[Opening Listed entries section]

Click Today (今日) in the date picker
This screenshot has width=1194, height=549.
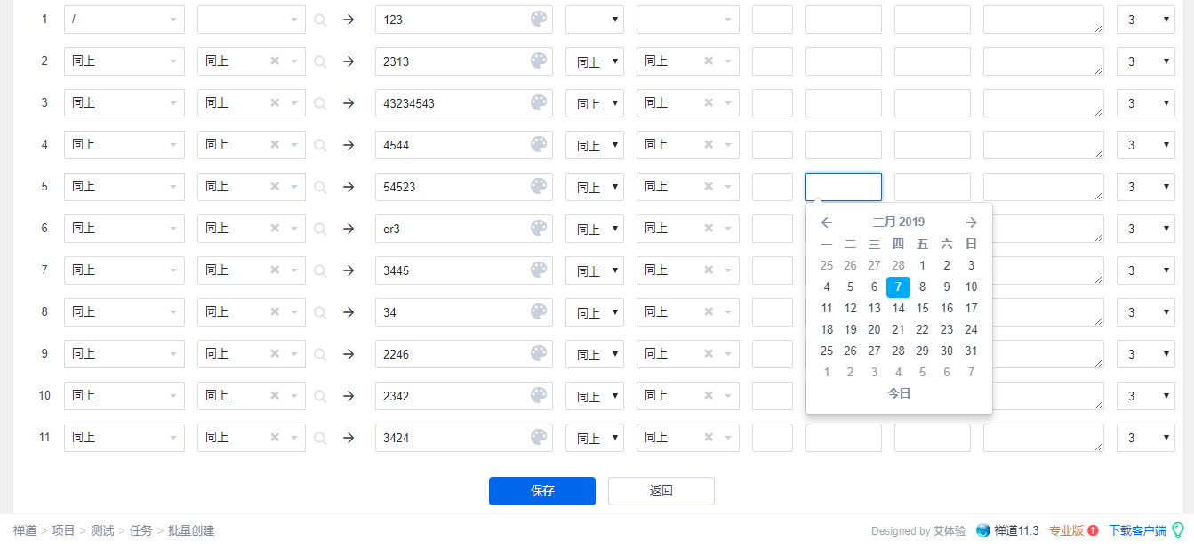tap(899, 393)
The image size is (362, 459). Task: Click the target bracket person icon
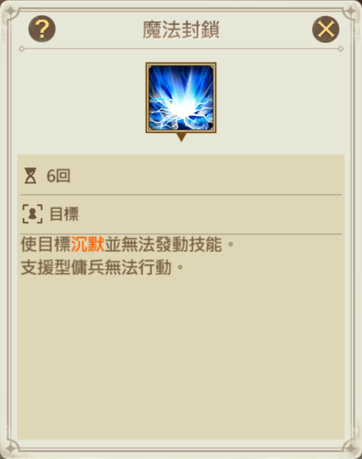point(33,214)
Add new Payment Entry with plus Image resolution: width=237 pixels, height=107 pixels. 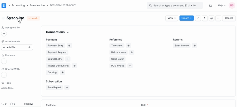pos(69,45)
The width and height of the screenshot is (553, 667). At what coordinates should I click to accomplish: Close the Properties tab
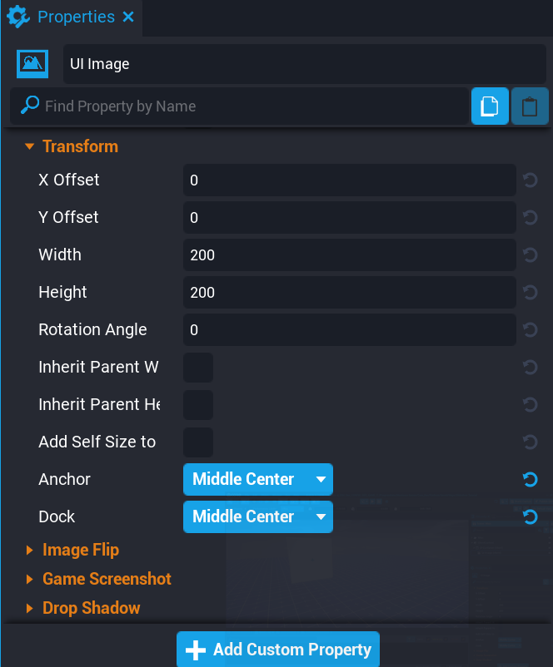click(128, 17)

[Closing Listed entries section]

## What is needed
Word for word, reproduce each line from the one with "The width and" through the last line of the material above, both included, and drop the pictures.

## Answer
The width and height of the screenshot is (553, 667). At what coordinates should I click to accomplish: Close the Properties tab
click(128, 17)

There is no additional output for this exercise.